Sono riuscito a rimuovere il macigno più grosso della mia vita: ho chiuso nel più brillante dei modi un cerchio di sofferenza e di insoddisfazione, acquisendo una consapevolezza prima inimmaginabile
Ho iniziato a praticare ventotto anni fa, il giorno del mio ventesimo compleanno, a quattro mesi esatti dalla separazione dei miei, che per me fu una grande liberazione. Il rapporto con il babbo non era certo un idillio. Era quasi sempre assente, un po’ a causa del lavoro, un po’ per una sua incapacità a relazionarsi con noi in modo costruttivo. Negli ultimi tempi la situazione era degenerata: liti violente e scenate continue, il mio unico desiderio era che si allontanasse al più presto dalla mamma, da mia sorella e da me. Con noi si era sempre comportato in modo meschino e autoritario, il confronto e il dialogo erano inesistenti.
Ero molto giovane e, sicuro di essere sempre dalla parte del giusto, ogni occasione era buona per litigare. Sentivo che il babbo era la causa di tutti i miei problemi e i sentimenti che provavo verso di lui erano di odio e rancore.
Quando i miei si separarono, volente o nolente diventai il punto di riferimento per la mamma, che faceva salti mortali per permetterci di continuare a studiare, dato che il babbo non ci passava niente.
La situazione cominciava ad andarmi decisamente stretta: era difficoltoso per me andare avanti.
Un giorno io e la mia amica del cuore siamo stati invitati a uno zadankai: abbiamo iniziato a praticare, subito, affascinati da queste persone un po’ strane – non più di noi comunque – e da questa filosofia che, pensavamo, non faceva una piega.
Tornai a casa con una copia del Gosho di Capodanno.
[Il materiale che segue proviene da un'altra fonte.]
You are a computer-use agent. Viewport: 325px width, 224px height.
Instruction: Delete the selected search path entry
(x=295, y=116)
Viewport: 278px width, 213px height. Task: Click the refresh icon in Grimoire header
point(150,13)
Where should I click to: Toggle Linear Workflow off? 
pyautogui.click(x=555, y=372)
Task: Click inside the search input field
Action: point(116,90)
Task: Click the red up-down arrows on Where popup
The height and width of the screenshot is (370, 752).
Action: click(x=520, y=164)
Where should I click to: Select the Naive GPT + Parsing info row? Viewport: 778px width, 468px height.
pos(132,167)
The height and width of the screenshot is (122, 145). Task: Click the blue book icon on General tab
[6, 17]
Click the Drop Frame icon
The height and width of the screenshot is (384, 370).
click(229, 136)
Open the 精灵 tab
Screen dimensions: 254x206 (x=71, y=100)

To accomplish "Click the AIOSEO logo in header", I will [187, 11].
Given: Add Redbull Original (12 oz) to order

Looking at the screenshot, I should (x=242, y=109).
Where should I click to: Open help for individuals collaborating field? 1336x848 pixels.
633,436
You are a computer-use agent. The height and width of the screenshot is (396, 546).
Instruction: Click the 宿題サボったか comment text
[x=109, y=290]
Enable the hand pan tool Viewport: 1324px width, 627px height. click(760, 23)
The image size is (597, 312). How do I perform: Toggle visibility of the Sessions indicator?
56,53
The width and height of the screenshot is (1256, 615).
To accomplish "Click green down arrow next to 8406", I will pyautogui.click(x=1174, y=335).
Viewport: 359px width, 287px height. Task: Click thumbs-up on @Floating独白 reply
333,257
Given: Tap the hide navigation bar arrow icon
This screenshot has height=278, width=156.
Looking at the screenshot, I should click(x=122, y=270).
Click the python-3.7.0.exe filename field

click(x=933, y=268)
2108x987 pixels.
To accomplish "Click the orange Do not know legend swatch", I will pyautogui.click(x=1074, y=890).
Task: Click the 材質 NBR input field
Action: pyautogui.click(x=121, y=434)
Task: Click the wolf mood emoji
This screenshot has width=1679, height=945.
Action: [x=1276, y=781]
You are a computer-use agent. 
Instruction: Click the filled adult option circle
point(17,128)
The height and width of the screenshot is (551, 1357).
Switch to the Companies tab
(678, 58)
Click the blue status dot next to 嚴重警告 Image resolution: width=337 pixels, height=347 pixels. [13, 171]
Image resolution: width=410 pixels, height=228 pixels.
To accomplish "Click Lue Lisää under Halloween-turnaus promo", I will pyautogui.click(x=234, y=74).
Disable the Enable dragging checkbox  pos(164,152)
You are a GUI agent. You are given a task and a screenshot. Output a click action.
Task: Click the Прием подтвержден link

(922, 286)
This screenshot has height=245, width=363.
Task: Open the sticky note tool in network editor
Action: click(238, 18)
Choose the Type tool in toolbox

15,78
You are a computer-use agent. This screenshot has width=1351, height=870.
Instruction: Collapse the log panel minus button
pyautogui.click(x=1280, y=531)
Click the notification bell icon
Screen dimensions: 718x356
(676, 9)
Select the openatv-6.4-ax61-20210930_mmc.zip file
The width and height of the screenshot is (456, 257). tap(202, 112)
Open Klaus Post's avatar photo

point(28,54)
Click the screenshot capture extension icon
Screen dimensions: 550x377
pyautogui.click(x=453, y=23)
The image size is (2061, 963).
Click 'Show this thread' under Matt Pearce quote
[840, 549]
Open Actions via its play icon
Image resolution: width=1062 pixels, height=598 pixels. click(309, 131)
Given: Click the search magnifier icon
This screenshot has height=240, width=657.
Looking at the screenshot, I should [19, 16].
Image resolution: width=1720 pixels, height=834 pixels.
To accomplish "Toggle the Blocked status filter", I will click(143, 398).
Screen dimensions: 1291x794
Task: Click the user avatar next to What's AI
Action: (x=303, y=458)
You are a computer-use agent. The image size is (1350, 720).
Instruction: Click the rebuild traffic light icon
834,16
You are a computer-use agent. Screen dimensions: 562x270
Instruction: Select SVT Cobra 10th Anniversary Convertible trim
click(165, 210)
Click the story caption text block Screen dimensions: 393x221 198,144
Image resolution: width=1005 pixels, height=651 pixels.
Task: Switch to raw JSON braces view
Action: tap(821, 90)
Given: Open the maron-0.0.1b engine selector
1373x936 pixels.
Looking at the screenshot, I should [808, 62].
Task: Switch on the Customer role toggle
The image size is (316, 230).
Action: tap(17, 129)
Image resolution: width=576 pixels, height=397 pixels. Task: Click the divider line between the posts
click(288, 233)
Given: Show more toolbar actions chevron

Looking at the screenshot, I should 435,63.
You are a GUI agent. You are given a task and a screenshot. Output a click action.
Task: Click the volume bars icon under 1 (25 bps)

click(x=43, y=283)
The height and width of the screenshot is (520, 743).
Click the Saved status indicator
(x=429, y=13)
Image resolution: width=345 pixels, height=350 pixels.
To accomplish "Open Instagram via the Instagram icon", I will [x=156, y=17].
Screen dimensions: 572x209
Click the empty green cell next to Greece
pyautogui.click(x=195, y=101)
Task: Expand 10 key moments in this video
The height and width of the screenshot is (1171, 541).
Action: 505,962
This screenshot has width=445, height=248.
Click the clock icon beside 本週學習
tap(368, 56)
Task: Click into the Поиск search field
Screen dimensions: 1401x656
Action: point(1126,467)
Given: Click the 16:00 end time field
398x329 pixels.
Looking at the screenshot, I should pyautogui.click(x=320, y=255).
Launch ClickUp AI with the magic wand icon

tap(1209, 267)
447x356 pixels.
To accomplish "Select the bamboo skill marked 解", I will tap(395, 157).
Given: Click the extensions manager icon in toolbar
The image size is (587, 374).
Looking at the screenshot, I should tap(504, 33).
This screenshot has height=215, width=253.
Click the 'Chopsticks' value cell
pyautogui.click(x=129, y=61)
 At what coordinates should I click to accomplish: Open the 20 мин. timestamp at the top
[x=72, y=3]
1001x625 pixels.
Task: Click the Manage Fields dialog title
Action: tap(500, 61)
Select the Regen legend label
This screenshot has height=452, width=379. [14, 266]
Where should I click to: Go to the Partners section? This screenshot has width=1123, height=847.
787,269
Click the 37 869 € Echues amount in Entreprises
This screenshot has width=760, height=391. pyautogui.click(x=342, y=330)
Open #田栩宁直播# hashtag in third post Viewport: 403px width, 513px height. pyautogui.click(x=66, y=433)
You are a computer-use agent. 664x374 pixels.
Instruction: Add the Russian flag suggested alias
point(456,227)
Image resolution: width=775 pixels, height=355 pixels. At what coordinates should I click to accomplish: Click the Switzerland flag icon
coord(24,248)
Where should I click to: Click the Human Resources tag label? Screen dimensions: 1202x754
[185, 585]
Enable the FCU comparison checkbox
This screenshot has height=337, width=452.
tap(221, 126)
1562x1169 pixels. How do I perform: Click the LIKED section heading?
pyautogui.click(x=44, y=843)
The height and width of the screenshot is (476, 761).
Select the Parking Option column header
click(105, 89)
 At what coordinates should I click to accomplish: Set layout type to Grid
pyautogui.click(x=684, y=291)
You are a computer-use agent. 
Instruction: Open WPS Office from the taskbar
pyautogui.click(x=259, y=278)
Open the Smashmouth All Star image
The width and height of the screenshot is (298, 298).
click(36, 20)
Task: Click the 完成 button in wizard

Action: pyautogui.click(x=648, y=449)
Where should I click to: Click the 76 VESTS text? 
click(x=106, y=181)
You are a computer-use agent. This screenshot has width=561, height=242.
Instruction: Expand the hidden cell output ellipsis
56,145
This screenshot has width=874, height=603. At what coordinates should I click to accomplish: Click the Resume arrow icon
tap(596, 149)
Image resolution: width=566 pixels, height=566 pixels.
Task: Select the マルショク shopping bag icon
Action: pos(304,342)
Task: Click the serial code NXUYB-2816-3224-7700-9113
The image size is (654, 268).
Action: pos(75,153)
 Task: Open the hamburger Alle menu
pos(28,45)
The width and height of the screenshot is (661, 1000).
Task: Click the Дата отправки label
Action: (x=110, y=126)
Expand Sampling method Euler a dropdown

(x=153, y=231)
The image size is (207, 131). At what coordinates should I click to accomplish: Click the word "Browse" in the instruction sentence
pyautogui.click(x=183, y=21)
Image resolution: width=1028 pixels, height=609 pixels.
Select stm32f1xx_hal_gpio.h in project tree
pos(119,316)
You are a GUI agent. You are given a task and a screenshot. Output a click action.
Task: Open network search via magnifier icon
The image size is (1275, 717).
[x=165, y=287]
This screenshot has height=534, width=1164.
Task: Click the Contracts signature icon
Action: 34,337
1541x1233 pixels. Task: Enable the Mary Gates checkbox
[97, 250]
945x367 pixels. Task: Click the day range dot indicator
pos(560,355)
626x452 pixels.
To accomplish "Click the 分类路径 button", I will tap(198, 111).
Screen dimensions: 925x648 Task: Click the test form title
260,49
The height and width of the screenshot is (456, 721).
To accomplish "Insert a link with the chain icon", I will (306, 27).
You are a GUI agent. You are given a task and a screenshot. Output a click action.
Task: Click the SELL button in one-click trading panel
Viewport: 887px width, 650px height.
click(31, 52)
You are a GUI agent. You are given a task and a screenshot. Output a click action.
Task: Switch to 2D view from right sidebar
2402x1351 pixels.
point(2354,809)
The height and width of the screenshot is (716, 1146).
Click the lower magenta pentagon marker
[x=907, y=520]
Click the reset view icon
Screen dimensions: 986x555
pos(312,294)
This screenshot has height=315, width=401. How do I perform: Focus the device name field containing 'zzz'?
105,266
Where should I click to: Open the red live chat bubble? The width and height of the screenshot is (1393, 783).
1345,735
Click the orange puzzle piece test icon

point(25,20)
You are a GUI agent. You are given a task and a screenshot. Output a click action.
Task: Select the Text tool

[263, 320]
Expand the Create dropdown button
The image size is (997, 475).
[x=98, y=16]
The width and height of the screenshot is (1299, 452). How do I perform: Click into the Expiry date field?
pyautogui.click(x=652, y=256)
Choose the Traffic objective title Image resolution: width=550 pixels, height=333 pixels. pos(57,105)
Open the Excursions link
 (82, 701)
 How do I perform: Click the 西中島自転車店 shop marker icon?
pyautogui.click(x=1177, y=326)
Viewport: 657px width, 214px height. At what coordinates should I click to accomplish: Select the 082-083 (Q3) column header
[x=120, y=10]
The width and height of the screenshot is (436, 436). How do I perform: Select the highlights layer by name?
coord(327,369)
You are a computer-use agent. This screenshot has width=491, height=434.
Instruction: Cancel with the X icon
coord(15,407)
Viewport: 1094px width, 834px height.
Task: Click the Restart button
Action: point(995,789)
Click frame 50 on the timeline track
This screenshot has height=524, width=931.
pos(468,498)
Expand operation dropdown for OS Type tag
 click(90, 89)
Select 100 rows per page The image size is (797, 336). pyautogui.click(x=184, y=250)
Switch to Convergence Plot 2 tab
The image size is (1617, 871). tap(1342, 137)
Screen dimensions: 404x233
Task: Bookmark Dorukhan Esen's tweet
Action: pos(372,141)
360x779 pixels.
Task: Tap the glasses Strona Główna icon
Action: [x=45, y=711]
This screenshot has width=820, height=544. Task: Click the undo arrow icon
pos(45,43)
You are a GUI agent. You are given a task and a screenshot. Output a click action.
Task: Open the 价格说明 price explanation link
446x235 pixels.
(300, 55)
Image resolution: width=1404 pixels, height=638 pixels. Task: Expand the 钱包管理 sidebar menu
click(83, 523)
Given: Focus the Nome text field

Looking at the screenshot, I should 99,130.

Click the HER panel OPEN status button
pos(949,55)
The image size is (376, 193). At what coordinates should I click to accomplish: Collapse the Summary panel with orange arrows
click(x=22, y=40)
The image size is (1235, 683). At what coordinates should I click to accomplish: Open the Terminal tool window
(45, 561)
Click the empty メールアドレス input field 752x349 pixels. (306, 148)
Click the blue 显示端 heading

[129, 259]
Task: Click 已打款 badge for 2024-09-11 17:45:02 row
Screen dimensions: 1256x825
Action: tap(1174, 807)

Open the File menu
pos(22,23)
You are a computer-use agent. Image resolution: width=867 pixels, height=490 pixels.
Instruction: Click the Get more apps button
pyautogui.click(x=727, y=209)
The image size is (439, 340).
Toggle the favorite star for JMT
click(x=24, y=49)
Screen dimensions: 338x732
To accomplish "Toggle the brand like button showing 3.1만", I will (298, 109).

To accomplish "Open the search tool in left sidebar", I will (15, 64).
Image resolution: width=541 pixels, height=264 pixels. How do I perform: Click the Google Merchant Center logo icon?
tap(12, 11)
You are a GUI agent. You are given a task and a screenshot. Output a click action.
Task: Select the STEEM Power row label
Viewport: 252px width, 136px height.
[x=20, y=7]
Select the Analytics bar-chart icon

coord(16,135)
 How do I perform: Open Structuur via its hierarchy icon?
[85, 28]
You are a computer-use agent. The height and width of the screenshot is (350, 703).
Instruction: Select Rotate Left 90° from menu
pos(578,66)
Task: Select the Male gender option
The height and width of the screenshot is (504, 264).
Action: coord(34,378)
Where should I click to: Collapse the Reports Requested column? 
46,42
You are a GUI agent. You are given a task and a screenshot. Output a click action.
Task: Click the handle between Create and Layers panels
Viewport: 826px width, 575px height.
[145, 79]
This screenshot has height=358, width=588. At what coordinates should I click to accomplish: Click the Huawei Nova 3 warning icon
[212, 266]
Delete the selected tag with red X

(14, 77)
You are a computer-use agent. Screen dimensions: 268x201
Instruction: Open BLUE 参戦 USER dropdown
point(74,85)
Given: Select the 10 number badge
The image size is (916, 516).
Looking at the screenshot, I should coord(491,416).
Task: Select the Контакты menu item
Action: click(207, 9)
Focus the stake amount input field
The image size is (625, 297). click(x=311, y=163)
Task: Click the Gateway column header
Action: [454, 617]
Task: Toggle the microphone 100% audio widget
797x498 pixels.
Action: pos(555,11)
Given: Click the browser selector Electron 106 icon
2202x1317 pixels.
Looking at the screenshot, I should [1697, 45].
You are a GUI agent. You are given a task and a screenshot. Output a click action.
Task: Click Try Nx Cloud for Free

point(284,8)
Quando arrivai alla frase: «Ma, a un attento esame, risulta che entrambi esistono nel nostro corpo alto cinque piedi; questo dev’essere vero perché l’inferno è nel cuore di chi interiormente disprezza suo padre e trascura sua madre» (RSND, 1, 1008), pensai: «È stato scritto per me! Questo sono io!» e, senza che me ne accorgessi, piano piano è cominciata una lenta trasformazione dentro di me.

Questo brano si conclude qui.